Un goulot d’étranglement administratif qui paralyse l’offre
Le diagnostic est répété par les services centraux : de nombreux biens publics excédentaires — bureaux, terrains, bâtiments — sont prêts à être mobilisés mais restent immobilisés en attente de procédures complémentaires. Le problème n’est pas tant l’absence d’intention politique que la présence de verrous institutionnels et de délais procéduraux qui empêchent la réaffectation rapide.
Des obstacles à chaque étape
Sur le terrain, des administrations ont d’ores et déjà réalisé l’inventaire et tracé des plans de cession. Pourtant, d’autres étapes — mise à jour des plans d’utilisation des sols, détermination des droits de gestion, évaluation des actifs, consultation des instances compétentes — retardent systématiquement l’ouverture à des usages neufs ou à la vente. Si une étape fait défaut, l’ensemble du processus peut se bloquer.

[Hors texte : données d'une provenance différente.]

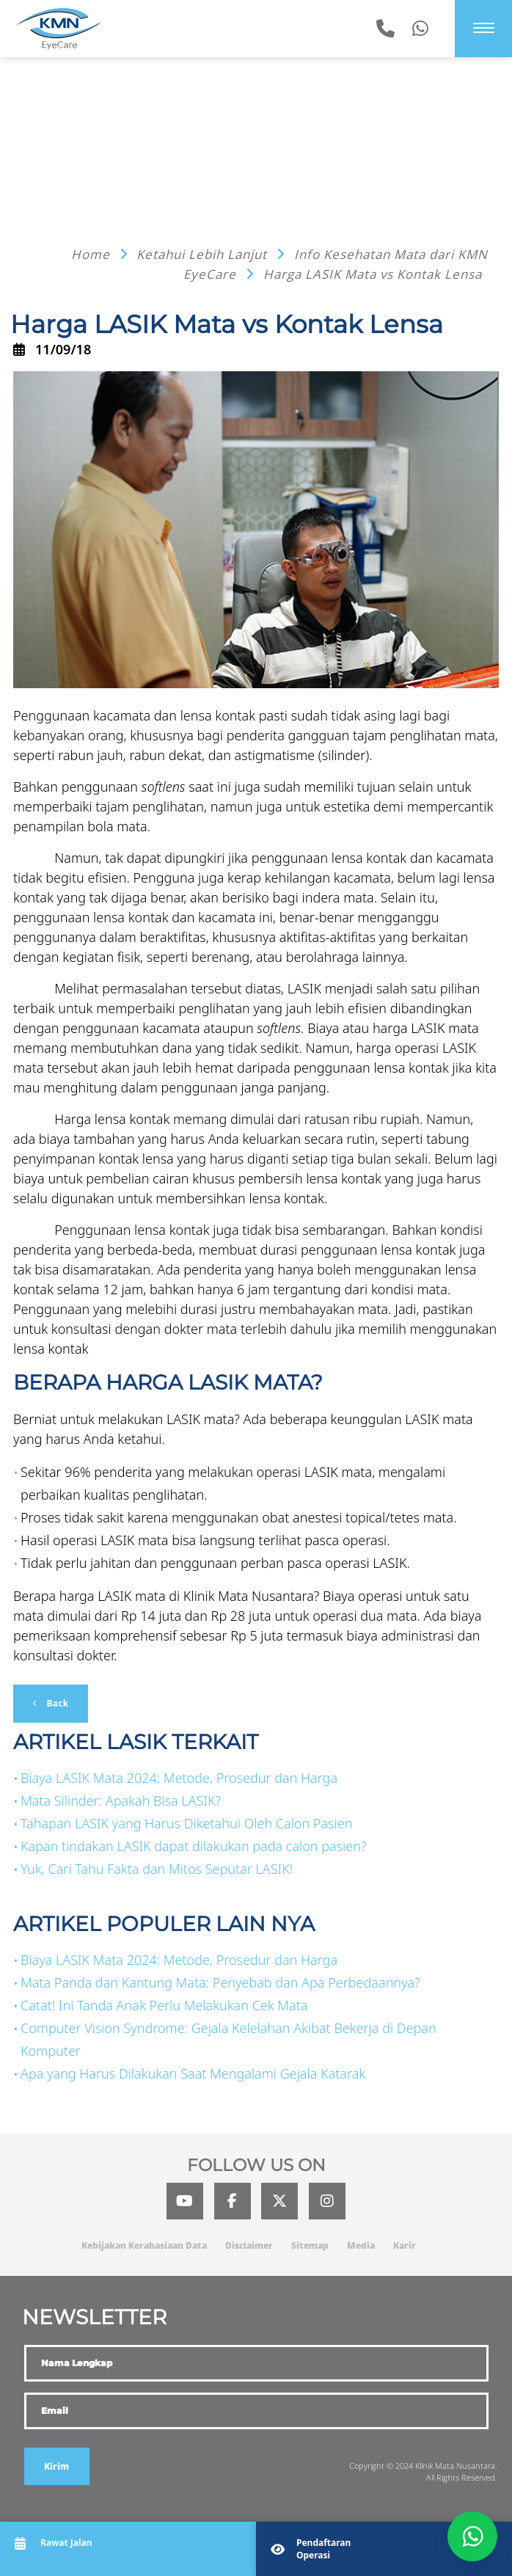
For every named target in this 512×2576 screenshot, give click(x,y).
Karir (404, 2245)
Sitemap (310, 2245)
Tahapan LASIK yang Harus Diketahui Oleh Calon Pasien (186, 1823)
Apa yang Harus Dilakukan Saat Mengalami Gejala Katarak (193, 2073)
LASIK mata (444, 1028)
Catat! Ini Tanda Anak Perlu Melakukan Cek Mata (164, 2005)
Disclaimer (249, 2245)
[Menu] (483, 28)
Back (56, 1703)
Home (92, 254)
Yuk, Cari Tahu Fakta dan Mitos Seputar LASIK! (157, 1869)
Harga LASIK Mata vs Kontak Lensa (372, 274)
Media (361, 2245)
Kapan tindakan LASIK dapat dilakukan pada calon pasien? (194, 1846)
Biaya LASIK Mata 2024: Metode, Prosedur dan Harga (179, 1778)
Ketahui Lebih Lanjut (203, 254)
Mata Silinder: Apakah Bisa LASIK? (121, 1800)
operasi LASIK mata (314, 1472)
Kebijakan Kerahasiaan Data (144, 2245)
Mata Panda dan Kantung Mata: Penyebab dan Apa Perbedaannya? (220, 1982)
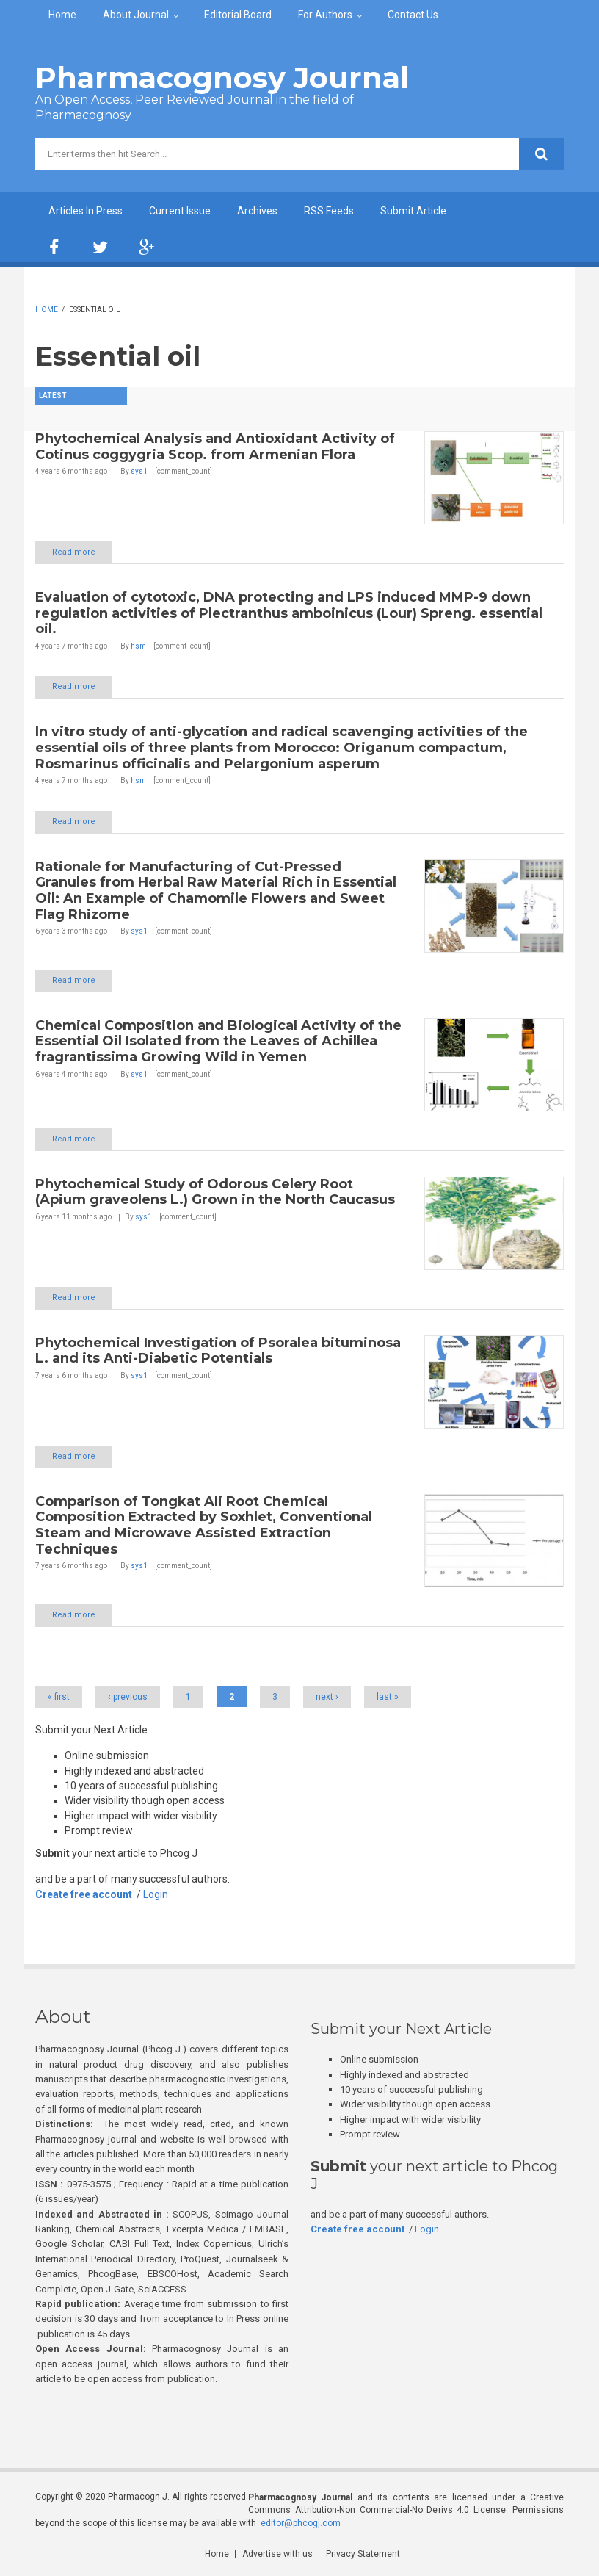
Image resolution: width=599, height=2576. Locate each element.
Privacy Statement (363, 2554)
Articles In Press (85, 211)
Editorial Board (238, 15)
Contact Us (413, 15)
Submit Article (413, 211)
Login (155, 1894)
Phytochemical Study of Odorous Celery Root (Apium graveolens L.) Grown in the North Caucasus (215, 1192)
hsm (138, 646)
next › (327, 1697)
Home (62, 15)
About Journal (136, 15)
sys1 (139, 471)
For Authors (325, 15)
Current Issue (180, 211)
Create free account (83, 1894)
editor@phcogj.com (301, 2523)
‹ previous (128, 1697)
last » (388, 1697)
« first (59, 1697)
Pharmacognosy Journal (222, 77)
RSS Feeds (329, 211)
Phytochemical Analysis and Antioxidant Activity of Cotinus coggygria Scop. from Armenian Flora (215, 446)
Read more (73, 552)
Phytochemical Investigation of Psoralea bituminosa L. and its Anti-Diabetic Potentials (218, 1351)
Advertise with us (277, 2554)
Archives (257, 211)
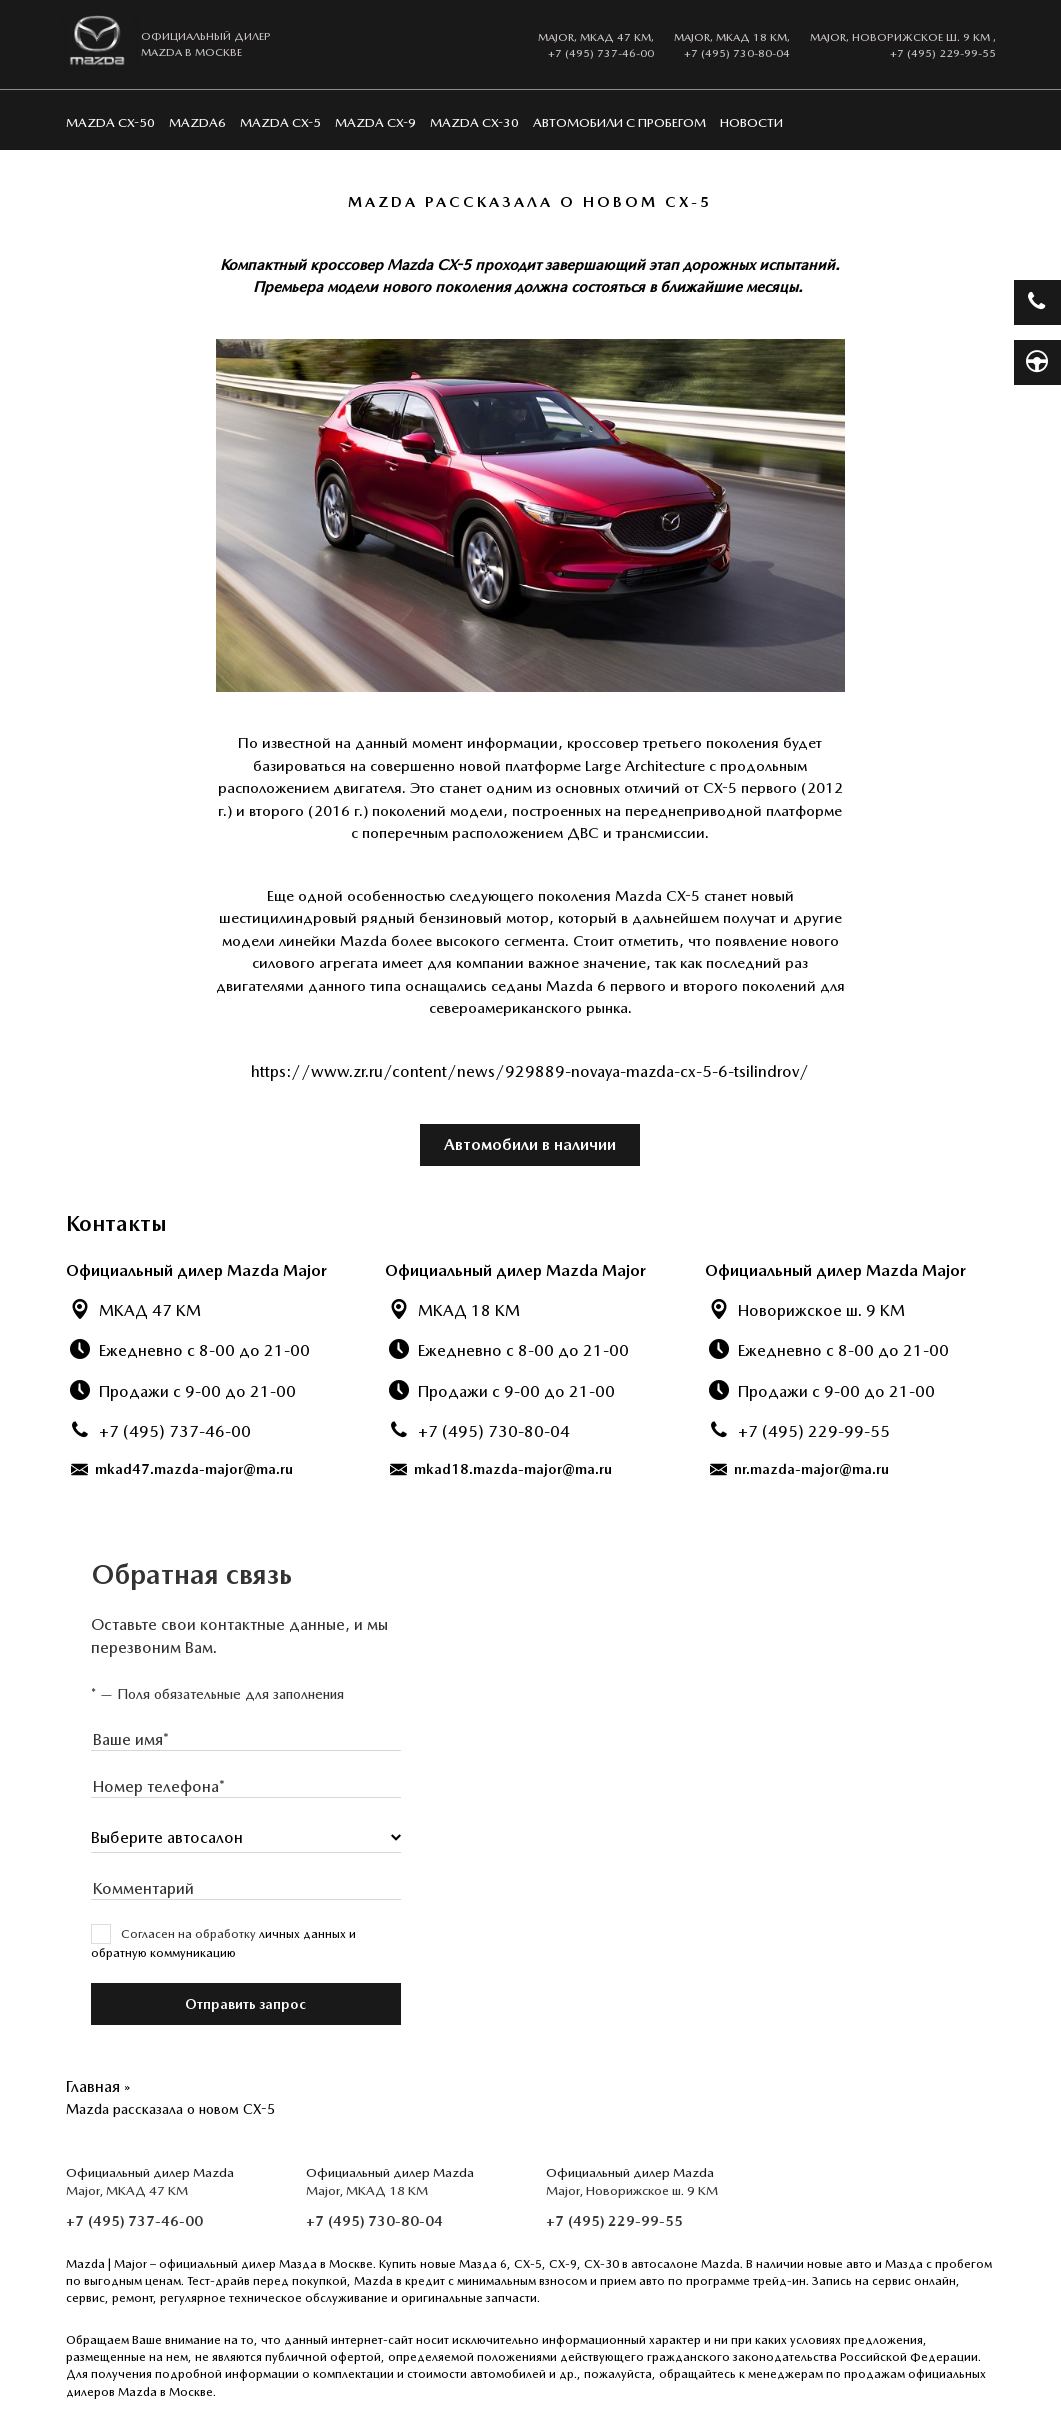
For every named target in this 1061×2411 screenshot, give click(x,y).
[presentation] (246, 1740)
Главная (93, 2086)
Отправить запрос (245, 2004)
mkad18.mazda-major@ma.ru (501, 1469)
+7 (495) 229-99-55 (943, 53)
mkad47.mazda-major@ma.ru (182, 1469)
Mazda (85, 2264)
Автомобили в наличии (530, 1144)
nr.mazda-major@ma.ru (799, 1469)
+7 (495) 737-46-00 (601, 53)
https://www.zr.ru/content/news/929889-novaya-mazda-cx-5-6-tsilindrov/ (530, 1071)
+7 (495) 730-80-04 (737, 53)
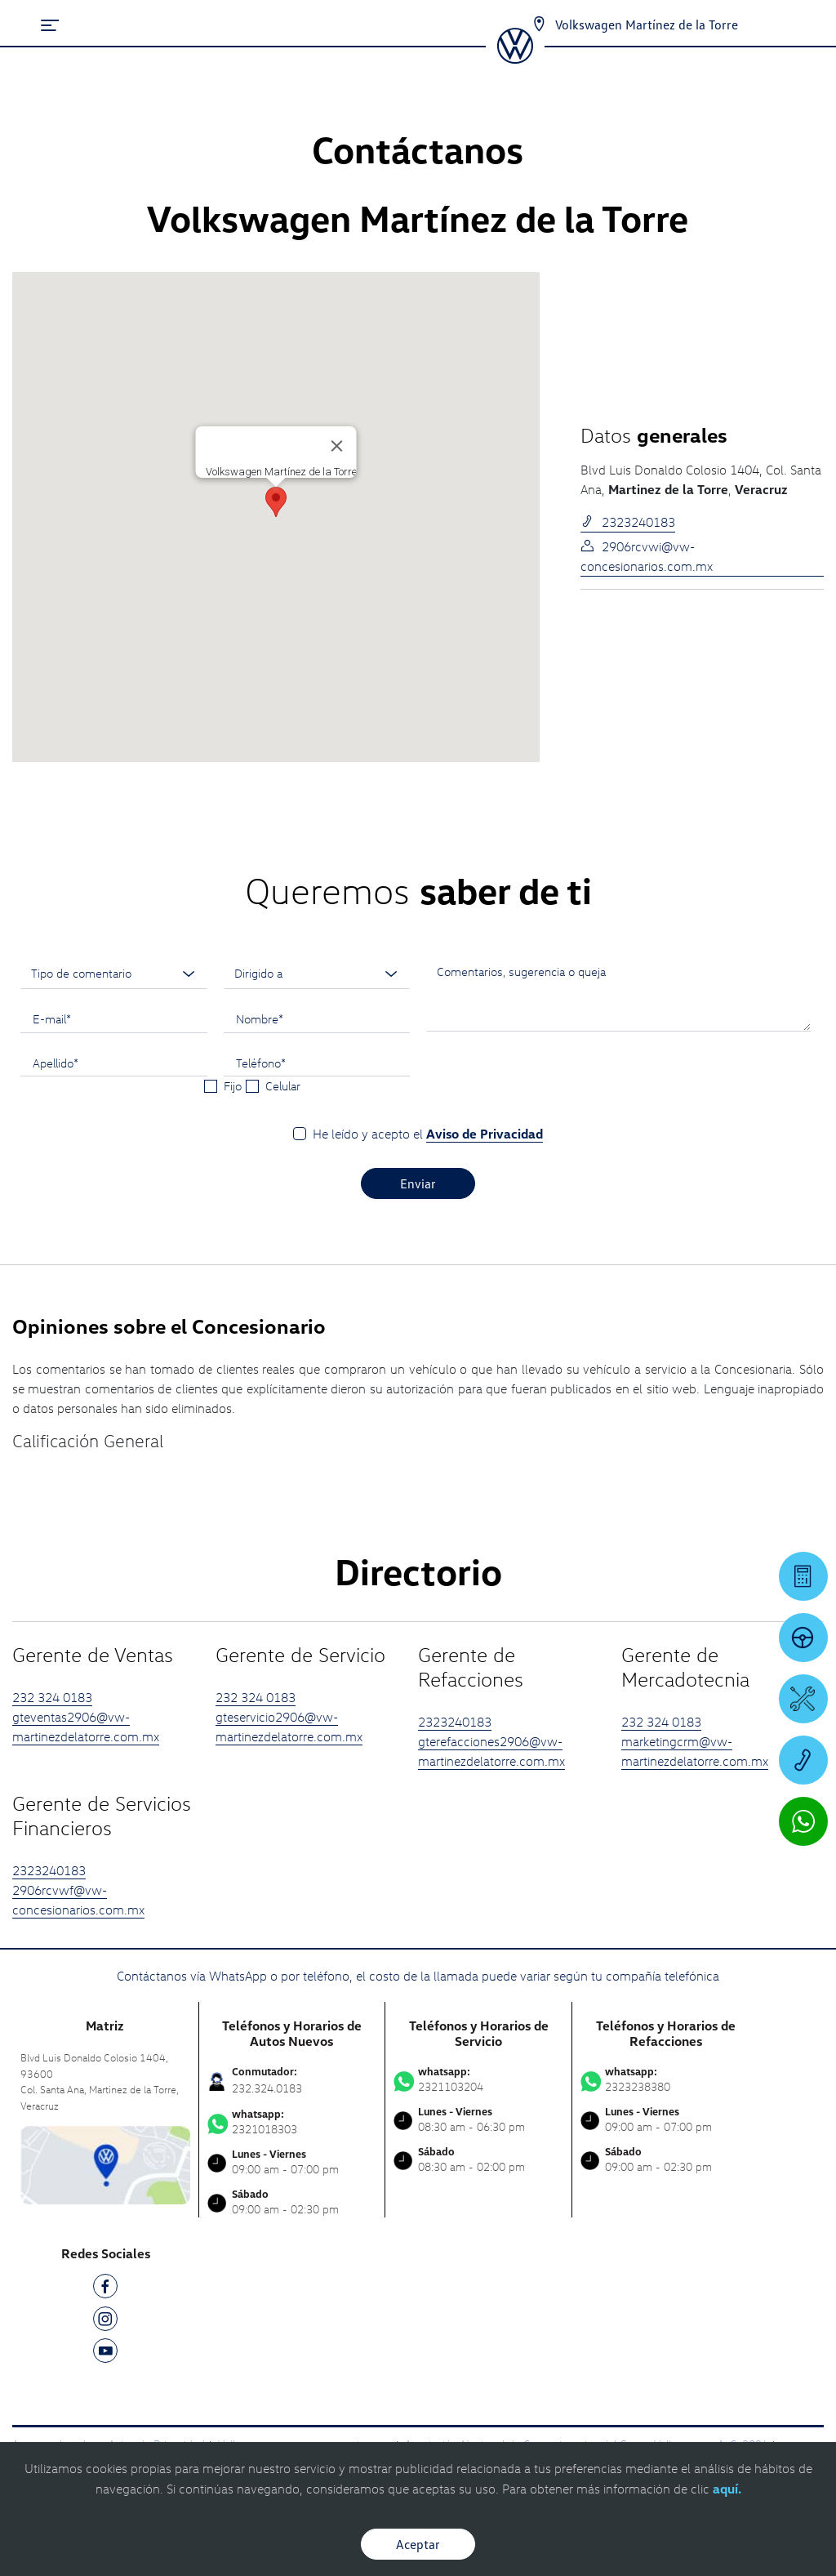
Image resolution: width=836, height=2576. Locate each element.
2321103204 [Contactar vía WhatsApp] (478, 2079)
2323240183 (627, 522)
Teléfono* (261, 1062)
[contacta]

Conséquences concrètes pour le marché et les territoires
Cette immobilisation se traduit par des biens qui se détériorent, des opportunités foncières manquées et une offre qui reste insuffisante dans des zones stratégiques. Dès lors, remettre en circulation ces actifs permettrait non seulement de lutter contre le gaspillage, mais aussi d’augmenter immédiatement l’offre de foncier disponible pour des projets publics ou privés, des opérations de logement ou des équipements locaux.
Des démarches locales engagées, mais hétérogènes
Plusieurs collectivités ont pris les devants : constitution de groupes de travail, élaboration de plans de gestion, lancement d’expertises. L’exemple cité d’un ancien siège administratif transformé en lycée montre qu’une reconversion peut répondre à des besoins locaux réels, comme désengorger des établissements scolaires.
- Cause principale : complexité et longueur des procédures administratives.
- Effet attendu : mise en service rapide des actifs pour éviter l’abandon et favoriser la reconversion.
- Frein identifié : réticence à assumer des responsabilités lors de la mise en œuvre.
Étapes standard du processus (schéma opérationnel)
| Étape | Objet |
|---|---|
| Examen de la situation | Recensement et état des lieux des biens |
| Établissement des droits | Définition du gestionnaire et des prérogatives |
| Plan d’utilisation des sols | Mise à jour du zonage et compatibilité |
| Valorisation | Évaluation et choix d’options d’exploitation |
| Consultation | Concertation avec les organismes compétents |
| Achèvement des procédures | Conformité aux lois sur biens publics, terres, investissements et construction |
Impératif : accélérer sans sacrifier la sécurité juridique
Pour que ces actifs deviennent des leviers de développement, il faut réduire les délais et clarifier les responsabilités tout en respectant les cadres juridiques. L’enjeu est double : préserver la sécurité juridique des opérations et éviter que les biens restent inutilisés, avec le coût social et financier que cela implique.
À court terme, la mise en service ciblée des actifs publics excédentaires peut offrir des solutions rapides — logements, écoles, équipements — et, à moyen terme, améliorer la fluidité du marché immobilier. La réussite dépendra de la capacité des administrations à combiner expertise technique, pilotage interinstitutionnel et volontarisme politique.